We've got some very snazzy brochures to hand out in the ICIS suite at EPCA this weekend and (John and Paul pay attention here) this will be my last last conference, so make the most of it.
Four of us from ICIS travelling to EPCA Berlin were in a head-on car crash on Saturday afternoon, but we walked away with only minor injuries. Nick, Ed, Dan and Barbara were in an airport taxi, a Mercedes estate car, which smashed head first at speed into an oncoming Skoda saloon car on the Kurfurstenstrasse, only minutes away from our conference hotel.
The four of us - three from the London editorial team, together with our European sales manager - watched as police and firefighters examined the wreckage of the cars and then towed them out of the way of the traffic.
Nick in the front seat was saved by the airbag.
"It's lucky that we all had our seat belts on," said Dan, as we counted our cuts and bruises, standing in the rain on the traffic island in the middle of firefighters, police and onlookers.
Photos from Dan's phone.
Can you top this EPCA "Journey from Hell" story? Contribute your own "A Funny thing happened to me on the way to the conference" tale (below).
That's all for today folks. Coming soon:
“I get no kicks from champagne” – The parties of EPCA: who said what, what they wore (photo special with guest commentary from Hairdressers’ Journal), the year’s winners and losers.
Sports and chemicals – Are Darts the new Golf ?
Petrochemicals and the visual arts – Who’s collecting what; Famous paintings within 10 km of chemical plants.
Chemical-fuelled music – Which chemical players are moonlighting in the music industry; Celebs at industry events; Corporate entertaining at music events. And a special feature on Lionel Ritchie and Rod Stewart at the K Fair.
Talking about kids – Does prowess at pony-riding trump a Lamborghini?
Chemicals II: The Next Generation – Whose kids are going into Business with Dad? Six case histories (with video footage).
Watch this space!
What will be the new gadgets at EPCA? Is the Blackberry old hat? Who will be the first of the chemicals crowd to sport the new iPhone?
And, the question on everyone’s lips, what will be this year’s giveaway in the ICIS suite? If you’ve already collected the ICIS-logoed silver mouse, the pens, the furry toys and the umbrella, make sure you are first in line for the 2007 issue.
Meanwhile, when you are tired of last year’s gadget, check out the Will it Blend website, which will show you how to liquidise the gadgets you hate.
It looks like this is a film for us: "A Crude Awakening: The Oil Crash."http://www.oilcrashmovie.com/film.html It’s opening in the UK in November. Has anyone seen it yet?
Thanks to www.oilcrashmovie.com for photo of "Depleted Azeri Oilfield."
Worried about what to pack for EPCA next weekend? Worry no longer – the ICIS fashion editor brings you this season’s “must haves” for the conference circuit. What’s hot and what’s not.
Expect to see a strong showing from the male handbag, a perpetual favourite amongst the Belgian, French and German contingents. Favoured colours will range from oxblood to the darkest chocolate, and always bulging.

PROVIDED DATA:
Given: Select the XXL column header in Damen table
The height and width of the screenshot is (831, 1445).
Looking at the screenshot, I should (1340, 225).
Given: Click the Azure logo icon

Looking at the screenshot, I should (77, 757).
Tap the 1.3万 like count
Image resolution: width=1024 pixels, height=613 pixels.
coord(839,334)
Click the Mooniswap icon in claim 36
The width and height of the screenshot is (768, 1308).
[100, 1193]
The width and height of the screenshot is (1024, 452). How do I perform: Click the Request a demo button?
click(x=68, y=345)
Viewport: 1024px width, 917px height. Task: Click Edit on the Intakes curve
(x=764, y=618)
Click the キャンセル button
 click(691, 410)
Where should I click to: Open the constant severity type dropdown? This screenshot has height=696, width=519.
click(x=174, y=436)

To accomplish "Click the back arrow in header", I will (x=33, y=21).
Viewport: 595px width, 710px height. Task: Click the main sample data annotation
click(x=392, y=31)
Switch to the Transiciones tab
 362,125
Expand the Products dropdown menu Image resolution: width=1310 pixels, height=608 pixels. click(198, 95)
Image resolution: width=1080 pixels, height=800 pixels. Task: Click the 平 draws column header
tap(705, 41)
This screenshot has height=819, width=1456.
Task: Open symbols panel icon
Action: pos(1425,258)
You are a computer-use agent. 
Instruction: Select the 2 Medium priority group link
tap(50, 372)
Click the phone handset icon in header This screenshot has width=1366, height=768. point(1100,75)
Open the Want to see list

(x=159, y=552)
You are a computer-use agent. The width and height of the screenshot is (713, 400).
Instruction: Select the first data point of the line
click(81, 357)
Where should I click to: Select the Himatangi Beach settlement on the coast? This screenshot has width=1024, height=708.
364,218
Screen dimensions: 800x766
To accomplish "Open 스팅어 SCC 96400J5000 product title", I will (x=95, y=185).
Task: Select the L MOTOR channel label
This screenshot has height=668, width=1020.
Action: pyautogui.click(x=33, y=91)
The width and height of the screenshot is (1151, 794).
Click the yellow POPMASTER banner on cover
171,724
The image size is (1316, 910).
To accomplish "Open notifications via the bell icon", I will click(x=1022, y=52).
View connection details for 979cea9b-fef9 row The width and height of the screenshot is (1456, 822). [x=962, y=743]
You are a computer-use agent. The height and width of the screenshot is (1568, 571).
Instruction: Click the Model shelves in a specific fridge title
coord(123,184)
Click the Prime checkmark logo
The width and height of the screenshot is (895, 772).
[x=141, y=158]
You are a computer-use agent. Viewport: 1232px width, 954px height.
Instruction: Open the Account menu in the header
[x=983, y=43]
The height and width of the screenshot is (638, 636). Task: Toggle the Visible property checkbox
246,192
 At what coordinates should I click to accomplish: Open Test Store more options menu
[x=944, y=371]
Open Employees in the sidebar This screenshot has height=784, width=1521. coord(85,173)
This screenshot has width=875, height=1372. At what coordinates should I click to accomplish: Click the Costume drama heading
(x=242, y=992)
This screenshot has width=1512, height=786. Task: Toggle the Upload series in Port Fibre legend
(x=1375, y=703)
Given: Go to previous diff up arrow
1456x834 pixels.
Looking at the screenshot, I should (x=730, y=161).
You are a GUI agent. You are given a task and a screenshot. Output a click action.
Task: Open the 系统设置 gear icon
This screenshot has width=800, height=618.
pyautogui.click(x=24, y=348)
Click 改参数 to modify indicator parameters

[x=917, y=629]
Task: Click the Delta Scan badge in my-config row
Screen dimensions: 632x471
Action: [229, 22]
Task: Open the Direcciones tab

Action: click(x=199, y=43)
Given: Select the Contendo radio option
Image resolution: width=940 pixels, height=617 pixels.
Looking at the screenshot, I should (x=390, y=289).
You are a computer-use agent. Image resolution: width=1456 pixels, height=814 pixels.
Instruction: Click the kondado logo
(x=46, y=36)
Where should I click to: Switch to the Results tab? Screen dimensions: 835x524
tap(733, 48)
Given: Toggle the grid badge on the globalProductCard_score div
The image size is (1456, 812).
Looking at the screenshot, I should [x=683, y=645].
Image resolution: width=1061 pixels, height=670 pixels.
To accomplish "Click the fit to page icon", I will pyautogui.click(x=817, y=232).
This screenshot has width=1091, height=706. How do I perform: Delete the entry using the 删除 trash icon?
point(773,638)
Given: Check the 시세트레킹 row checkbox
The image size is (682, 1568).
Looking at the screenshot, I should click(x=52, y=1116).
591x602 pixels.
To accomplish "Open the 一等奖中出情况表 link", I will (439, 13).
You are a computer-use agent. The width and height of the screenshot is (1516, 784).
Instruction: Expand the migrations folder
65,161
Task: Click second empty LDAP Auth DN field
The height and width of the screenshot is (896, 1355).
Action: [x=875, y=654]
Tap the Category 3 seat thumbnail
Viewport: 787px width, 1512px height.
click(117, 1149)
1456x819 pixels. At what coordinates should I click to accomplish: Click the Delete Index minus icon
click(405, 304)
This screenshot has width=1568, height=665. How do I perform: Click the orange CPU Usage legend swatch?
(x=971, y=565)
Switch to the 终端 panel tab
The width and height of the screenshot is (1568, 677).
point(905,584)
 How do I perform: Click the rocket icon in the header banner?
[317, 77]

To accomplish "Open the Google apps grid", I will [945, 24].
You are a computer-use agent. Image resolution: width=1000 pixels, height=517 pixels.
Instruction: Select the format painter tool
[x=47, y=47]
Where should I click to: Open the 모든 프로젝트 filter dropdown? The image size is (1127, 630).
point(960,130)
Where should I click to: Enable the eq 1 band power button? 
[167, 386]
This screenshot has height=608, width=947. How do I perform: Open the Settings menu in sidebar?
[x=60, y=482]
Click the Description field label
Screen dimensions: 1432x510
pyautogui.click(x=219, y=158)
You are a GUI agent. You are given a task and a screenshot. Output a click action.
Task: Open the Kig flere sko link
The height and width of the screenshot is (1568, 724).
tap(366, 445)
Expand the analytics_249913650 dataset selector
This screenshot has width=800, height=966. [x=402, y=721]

TO-DO LIST:
1 - According to the blog post, what saved Nick in the front seat during the crash?
2 - Please copy the entries word for word, starting at the first line of the entries and stopping after the line that contains "click(x=68, y=345)".
The blog post and the entries have nothing to do with each other.

ANSWERS TO THE PROBLEMS:
1 - The airbag saved him.

2 -
Given: Select the XXL column header in Damen table
The height and width of the screenshot is (831, 1445).
Looking at the screenshot, I should (1340, 225).
Given: Click the Azure logo icon

Looking at the screenshot, I should (77, 757).
Tap the 1.3万 like count
Image resolution: width=1024 pixels, height=613 pixels.
coord(839,334)
Click the Mooniswap icon in claim 36
The width and height of the screenshot is (768, 1308).
[100, 1193]
The width and height of the screenshot is (1024, 452). How do I perform: Click the Request a demo button?
click(x=68, y=345)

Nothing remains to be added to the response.